Given the current emphasis on quality care at reduced costs, community pharmacists have been tasked to make sure that the patient achieves their therapeutic goals. The least expensive medication may not be the one that saves the health care system the most money. Pharmacy with an emphasis on patient care is increasingly being recognized for its ability to decrease total health spend. This is aligns well with the new goals Medicare and other payor are gradually adopting. Care is the new goal.

It will take a lot of effort for the large chains to turn their ships in this new direction. Without reimbursement for this professional service, however, the large ships have little incentive to change course. While small independent pharmacies can change course quickly, they are faced with an equally difficult challenge: with reimbursement levels now so anemic, sustaining a practice without other revenue streams is becoming near impossible. This pharmacy driven care initiative is in jeopardy. The jet skis can lead larger ships only if they continue to have fuel.

Congress needs to recognize the problem and take action. Congress needs to look past the large and powerful lobbies preaching savings from reducing drug cost. The real game is patient care. Congress needs to recognize the contributions made by pharmacists and allow them to be paid for these contributions. This is going to involve more than pharmacists receiving provider status under Medicare.
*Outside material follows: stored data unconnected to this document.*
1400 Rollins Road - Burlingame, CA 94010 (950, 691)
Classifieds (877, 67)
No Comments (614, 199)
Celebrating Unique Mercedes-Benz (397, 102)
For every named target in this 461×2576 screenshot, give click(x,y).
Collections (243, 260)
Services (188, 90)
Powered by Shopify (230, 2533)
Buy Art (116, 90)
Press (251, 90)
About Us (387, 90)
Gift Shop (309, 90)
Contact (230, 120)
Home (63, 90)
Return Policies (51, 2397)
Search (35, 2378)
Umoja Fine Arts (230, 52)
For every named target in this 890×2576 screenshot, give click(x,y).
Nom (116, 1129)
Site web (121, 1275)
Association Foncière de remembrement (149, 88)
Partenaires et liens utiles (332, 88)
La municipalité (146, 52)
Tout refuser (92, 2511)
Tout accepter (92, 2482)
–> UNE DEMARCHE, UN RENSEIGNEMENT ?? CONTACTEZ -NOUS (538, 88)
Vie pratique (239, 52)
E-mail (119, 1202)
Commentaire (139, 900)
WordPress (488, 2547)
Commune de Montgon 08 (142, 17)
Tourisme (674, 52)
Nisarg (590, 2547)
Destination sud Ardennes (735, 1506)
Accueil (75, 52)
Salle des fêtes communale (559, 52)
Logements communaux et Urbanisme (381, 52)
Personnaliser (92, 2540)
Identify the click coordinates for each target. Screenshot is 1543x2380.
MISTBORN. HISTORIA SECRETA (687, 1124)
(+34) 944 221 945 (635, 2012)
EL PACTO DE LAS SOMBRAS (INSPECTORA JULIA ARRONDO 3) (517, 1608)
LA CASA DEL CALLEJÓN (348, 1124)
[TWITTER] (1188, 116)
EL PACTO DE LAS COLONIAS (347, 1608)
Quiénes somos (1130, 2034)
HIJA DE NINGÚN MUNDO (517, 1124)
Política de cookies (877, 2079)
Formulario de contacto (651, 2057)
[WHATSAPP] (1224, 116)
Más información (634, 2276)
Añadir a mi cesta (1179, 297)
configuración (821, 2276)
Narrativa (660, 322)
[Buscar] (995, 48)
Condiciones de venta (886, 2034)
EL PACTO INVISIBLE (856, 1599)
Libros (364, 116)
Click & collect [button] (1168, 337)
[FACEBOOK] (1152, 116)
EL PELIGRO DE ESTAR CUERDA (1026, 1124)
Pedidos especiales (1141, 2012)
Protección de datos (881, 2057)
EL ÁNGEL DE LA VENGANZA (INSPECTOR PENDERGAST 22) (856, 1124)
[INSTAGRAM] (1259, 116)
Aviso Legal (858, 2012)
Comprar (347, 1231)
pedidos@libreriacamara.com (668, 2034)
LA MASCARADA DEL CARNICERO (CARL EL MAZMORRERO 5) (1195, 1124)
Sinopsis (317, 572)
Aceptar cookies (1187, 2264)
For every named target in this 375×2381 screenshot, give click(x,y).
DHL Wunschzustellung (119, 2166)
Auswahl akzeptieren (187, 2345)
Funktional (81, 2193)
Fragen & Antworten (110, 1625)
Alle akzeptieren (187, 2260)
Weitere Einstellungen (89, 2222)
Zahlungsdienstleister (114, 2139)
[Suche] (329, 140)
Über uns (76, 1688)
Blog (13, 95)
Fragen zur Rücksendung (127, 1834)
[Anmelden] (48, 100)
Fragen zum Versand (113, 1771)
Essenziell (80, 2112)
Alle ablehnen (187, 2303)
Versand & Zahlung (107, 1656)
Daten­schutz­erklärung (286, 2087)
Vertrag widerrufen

To make care a driving force, Medicare Part D plans must have a stake in the total health spend. This will force them to broaden their product-only strategy. Congress should reward the Part D plans for reducing Medicare’s health-spend, and the Part D plans should pay pharmacists for making this happen. A care-centered revenue stream is what pharmacy practice needs. This will also create the necessary incentive required to help the larger ships at sea to start their turns.

Pharmacists need to unite in a grass roots campaign to reform the system at the federal level. Now is the time. Make your voice count.